#### Excerpt
--- --- ---

In order for a builder to appropriately correct a violation
and retrain employees that might have committed the infraction,
OSHA must be required to issue the citations in a timely
manner.
Additionally, OSHA requires a response from employers
within 15 days for contesting the citations. Often, a small
business like ours have a lot on their plate and inadvertently
miss the deadline, or misplace paperwork, leaving no recourse
to contest OSHA citations.
So we support Chairman Norwood's legislation, H.R. 739, and
any legislation which would provide flexibility on the 15-day
contest period if the missed deadline was the result of a
mistake, inadvertence, or surprise.
We also believe that prompt notification in the form of a
written summary at the conclusion of an OSHA inspection, before
they leave the job site, would be beneficial to our industry.
This would provide timely notice to homebuilders of potential
safety hazards and allow them to correct any hazard or
violation quickly.
Finally, we strongly believe that at the conclusion of an
inspection, OSHA should be required to provide employers with
all of the necessary information to help them understand the
OSHA citation procedures. Inspectors should explain in clear,
plain English and Spanish how the citation process works, what
the employer's rights are. For this type of reform, though
small, it is an important step in helping our small businesses.
Mr. Chairman, it is our pleasure to be with you, and I look
forward to entertaining your questions.

--- --- ---

#### Your tasks
a) Retype everything in the OSHA testimony from "So we support" down to "to our industry.".
b) Write what comes next in the OSHA testimony, starting right after its final sentence.

[Rows of the dataset]
--- --- ---

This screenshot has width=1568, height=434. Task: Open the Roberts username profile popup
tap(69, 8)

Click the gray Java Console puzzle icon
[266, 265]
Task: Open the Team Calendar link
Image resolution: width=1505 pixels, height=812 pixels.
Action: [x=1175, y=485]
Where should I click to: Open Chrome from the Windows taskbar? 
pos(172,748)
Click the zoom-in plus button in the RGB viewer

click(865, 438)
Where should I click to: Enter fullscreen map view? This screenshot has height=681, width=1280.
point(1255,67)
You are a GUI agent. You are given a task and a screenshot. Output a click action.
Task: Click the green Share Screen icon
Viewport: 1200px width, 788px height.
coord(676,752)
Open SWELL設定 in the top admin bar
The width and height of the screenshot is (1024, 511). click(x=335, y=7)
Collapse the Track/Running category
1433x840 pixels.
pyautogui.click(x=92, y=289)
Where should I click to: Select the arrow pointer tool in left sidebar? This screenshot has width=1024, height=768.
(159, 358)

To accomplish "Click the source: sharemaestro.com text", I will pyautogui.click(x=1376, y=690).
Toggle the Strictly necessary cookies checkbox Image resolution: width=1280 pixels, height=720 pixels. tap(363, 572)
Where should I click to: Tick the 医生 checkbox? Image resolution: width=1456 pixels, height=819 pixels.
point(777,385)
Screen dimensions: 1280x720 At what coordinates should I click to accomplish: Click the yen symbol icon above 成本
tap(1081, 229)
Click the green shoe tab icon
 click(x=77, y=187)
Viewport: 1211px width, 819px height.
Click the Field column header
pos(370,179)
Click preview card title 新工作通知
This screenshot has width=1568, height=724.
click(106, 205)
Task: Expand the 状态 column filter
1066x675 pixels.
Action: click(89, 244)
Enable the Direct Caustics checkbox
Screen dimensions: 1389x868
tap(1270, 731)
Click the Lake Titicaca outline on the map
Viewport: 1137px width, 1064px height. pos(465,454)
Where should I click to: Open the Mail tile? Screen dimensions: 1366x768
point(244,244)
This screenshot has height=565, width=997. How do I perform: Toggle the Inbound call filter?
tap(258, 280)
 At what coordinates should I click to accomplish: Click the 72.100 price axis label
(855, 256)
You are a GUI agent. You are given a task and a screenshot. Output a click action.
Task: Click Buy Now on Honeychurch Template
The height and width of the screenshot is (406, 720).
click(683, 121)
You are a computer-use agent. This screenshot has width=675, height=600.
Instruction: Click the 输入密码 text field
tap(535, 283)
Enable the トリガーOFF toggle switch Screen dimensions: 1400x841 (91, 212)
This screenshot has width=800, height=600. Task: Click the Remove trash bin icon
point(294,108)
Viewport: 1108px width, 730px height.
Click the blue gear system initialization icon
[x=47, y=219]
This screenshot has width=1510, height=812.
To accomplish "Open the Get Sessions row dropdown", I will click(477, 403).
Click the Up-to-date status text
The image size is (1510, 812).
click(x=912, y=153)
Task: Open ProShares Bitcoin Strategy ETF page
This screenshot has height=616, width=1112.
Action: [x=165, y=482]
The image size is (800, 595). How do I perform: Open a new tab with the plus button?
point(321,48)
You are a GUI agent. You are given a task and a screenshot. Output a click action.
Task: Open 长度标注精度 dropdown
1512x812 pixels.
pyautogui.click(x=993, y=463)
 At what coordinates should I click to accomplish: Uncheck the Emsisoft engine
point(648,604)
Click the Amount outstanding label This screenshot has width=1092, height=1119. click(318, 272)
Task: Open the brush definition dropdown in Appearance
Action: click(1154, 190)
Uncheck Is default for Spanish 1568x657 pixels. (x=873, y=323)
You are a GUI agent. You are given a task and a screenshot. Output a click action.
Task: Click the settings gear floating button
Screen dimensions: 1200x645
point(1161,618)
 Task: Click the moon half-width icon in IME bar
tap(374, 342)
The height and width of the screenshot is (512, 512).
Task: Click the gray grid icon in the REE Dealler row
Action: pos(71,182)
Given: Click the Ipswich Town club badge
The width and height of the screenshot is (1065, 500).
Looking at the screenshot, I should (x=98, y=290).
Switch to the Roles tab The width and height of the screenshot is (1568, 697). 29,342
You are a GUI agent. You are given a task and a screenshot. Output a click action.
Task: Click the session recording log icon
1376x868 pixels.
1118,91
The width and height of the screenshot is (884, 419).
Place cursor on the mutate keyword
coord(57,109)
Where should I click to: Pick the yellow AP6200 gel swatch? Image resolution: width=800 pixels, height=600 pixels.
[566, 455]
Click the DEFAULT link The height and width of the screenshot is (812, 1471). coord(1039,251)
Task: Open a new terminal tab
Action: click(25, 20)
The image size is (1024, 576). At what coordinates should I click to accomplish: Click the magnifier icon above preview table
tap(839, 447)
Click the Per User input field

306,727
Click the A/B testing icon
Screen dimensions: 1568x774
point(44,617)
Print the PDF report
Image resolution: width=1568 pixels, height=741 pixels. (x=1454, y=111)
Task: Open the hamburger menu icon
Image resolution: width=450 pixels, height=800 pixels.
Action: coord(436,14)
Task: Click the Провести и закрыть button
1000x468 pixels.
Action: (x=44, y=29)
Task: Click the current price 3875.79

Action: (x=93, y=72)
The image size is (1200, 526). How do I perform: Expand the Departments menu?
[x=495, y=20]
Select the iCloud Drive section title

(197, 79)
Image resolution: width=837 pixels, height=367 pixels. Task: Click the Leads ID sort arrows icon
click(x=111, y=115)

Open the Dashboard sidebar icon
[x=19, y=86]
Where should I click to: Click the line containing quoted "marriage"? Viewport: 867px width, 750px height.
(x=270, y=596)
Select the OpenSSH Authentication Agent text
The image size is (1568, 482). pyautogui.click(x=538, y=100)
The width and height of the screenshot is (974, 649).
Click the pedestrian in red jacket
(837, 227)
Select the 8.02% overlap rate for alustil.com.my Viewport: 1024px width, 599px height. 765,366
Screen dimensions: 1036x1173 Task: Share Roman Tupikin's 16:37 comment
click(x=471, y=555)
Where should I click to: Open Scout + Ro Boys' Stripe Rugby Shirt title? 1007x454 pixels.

--- --- ---

#### Written answers
a)
So we support Chairman Norwood's legislation, H.R. 739, and
any legislation which would provide flexibility on the 15-day
contest period if the missed deadline was the result of a
mistake, inadvertence, or surprise.
We also believe that prompt notification in the form of a
written summary at the conclusion of an OSHA inspection, before
they leave the job site, would be beneficial to our industry.

b)
[The prepared statement of Mr. Pressly follows:]
Statement of David Pressly, Incoming President, National Association of
Home Builders, Washington, DC
Introduction
Mr. Chairman, Ranking Member, and members of the Subcommittee, on
behalf of the more than 220,000 members of the National Association of
Home Builders (NAHB), I would like to thank you for the opportunity to
testify before you today on the issue of Occupational Safety and Health
Administration (OSHA) reform and to further express the housing
industry's support for efforts to address some of the most frequent
concerns our members have when dealing with the OSHA inspection and
citation process. My name is David Pressly and I am the First Vice
President of NAHB and a home builder and developer of both single
family homes and apartments in Statesville, North Carolina. I will be
the President of NAHB in 2006.
Meaningful OSHA reform remains one of the housing industry's
legislative priorities--just as it ranks highly for so many other small
businesses across the United States. In recent years, OSHA has
significantly increased its inspection activities in the home building
industry, and the process by which many of those inspections were
undertaken has raised concerns from our members about OSHA's
enforcement practices and procedures. We believe that there are several
ways in which we can improve OSHA's procedures that would make
regulatory compliance more cost-effective and make OSHA more user
friendly for small businesses, while improving housing affordability
and continuing to protect the safety of workers in the home building
industry. We applaud the efforts of Chairman Norwood to promote several
pieces of procedural reform legislation that were approved by the full
House Education and the Workforce Committee in April, and look forward
to the opportunity to discuss other ideas for procedural and process
reforms.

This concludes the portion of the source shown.